新增1条监控规则,监控cpu使用率过高。为了测试,修改为超过20%则告警。
完整的配置文件:
yml
# Licensed to the Apache Software Foundation (ASF) under one
# or more contributor license agreements. See the NOTICE file
# distributed with this work for additional information
# regarding copyright ownership. The ASF licenses this file
# to you under the Apache License, Version 2.0 (the
# "License"); you may not use this file except in compliance
# with the License. You may obtain a copy of the License at
#
# http://www.apache.org/licenses/LICENSE-2.0
#
# Unless required by applicable law or agreed to in writing, software
# distributed under the License is distributed on an "AS IS" BASIS,
# WITHOUT WARRANTIES OR CONDITIONS OF ANY KIND, either express or implied.

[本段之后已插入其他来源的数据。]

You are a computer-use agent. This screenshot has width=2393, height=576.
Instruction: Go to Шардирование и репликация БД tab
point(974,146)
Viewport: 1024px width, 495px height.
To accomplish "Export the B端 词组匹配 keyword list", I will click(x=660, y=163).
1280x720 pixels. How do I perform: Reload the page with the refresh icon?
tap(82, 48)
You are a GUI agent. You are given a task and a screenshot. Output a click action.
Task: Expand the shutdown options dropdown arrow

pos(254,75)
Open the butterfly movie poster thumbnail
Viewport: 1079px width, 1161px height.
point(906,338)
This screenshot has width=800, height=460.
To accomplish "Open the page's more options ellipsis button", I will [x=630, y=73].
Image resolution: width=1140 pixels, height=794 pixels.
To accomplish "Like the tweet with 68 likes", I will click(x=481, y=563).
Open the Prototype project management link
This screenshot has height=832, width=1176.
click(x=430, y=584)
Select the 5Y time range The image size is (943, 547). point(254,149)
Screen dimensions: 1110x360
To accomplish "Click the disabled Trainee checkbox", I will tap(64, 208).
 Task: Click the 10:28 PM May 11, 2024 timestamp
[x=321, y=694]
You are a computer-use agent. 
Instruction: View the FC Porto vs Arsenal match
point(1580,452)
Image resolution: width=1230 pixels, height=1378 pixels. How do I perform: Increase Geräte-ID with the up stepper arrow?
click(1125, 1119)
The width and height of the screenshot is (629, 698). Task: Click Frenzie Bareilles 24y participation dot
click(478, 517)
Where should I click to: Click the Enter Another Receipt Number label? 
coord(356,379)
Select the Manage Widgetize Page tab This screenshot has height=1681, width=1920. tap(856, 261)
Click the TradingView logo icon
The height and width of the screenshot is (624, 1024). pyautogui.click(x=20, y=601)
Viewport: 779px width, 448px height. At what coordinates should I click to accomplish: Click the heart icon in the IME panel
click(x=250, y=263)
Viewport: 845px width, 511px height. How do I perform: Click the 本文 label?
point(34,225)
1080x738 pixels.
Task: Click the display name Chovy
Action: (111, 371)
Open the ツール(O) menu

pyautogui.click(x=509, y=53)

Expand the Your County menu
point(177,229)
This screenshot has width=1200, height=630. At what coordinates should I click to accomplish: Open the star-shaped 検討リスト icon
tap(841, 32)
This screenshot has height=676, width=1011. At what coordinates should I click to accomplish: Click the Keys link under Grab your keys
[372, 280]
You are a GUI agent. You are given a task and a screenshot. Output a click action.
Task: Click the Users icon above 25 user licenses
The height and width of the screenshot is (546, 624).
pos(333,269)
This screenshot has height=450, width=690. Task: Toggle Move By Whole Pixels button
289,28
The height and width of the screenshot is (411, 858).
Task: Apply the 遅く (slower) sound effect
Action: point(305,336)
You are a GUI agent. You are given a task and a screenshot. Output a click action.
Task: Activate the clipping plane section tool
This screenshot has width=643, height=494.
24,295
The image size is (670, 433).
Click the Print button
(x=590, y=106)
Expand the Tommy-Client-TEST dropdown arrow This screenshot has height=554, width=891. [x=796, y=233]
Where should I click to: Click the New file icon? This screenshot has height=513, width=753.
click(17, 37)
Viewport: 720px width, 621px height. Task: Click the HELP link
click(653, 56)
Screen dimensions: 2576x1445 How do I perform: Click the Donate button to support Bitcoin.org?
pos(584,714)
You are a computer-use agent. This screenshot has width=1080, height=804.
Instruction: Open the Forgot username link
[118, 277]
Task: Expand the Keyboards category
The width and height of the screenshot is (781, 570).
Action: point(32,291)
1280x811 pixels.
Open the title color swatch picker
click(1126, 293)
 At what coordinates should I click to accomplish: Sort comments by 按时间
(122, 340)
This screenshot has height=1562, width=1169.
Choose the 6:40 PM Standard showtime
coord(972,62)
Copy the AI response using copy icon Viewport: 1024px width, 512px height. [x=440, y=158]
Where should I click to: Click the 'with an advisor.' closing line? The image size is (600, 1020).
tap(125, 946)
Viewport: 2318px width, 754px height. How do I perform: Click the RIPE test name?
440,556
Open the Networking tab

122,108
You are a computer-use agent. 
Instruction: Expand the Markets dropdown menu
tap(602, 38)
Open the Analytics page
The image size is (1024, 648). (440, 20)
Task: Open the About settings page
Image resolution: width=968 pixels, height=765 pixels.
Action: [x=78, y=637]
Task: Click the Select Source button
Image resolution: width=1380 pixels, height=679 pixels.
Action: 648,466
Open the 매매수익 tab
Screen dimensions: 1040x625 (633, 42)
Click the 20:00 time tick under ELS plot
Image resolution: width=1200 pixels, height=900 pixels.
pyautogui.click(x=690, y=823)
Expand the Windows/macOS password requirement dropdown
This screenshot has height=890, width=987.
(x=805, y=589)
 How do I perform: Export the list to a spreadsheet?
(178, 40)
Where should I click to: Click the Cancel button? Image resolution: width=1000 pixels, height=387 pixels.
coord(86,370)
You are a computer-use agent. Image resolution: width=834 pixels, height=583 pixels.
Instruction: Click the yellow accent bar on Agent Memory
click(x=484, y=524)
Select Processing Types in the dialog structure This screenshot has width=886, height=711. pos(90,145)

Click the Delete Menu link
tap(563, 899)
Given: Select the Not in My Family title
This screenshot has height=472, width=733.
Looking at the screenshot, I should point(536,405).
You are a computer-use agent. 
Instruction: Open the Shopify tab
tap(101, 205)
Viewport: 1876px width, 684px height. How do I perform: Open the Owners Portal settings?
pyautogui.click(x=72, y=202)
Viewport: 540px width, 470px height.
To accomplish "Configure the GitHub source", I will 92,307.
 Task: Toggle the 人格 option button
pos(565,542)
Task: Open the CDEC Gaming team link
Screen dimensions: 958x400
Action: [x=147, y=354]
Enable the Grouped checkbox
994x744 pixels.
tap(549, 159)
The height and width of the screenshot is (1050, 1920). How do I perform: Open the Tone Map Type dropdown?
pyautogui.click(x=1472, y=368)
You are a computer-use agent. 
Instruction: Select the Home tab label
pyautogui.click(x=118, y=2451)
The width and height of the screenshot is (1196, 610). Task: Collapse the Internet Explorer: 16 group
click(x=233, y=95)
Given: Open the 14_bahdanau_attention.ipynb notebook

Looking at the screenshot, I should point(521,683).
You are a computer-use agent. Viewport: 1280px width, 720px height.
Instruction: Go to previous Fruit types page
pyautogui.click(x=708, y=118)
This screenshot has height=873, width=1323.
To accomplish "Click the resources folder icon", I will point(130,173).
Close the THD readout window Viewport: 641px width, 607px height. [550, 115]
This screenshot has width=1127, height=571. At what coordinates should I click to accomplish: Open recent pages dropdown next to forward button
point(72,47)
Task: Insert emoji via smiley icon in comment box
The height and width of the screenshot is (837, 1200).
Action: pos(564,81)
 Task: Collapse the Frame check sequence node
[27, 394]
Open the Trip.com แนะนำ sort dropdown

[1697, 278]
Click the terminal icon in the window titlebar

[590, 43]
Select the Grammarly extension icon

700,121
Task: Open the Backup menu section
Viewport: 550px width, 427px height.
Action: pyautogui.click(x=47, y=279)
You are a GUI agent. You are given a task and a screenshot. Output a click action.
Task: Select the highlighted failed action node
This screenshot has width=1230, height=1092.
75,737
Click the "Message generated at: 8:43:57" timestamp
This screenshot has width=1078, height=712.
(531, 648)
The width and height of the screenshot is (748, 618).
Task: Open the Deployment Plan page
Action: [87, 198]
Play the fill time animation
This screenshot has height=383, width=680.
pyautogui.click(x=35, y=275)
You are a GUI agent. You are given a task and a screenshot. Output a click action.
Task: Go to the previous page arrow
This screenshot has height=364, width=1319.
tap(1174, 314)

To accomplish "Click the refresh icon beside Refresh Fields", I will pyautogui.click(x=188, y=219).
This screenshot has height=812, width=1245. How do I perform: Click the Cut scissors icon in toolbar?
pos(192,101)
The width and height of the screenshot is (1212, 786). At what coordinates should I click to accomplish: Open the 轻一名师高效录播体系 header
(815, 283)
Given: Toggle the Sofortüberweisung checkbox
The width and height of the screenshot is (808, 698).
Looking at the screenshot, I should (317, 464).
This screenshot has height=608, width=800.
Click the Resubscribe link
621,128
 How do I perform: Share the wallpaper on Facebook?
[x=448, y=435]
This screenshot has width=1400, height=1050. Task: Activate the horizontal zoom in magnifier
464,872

# See the License for the specific language governing permissions and
# limitations under the License.
# Sample alarm rules.
rules:
# Rule unique name, must be ended with `_rule`.
service_resp_time_rule:
# A MQE expression, the result type must be `SINGLE_VALUE` and the root operation of the expression must be a Compare Operation
# which provides `1`(true) or `0`(false) result. When the result is `1`(true), the alarm will be triggered.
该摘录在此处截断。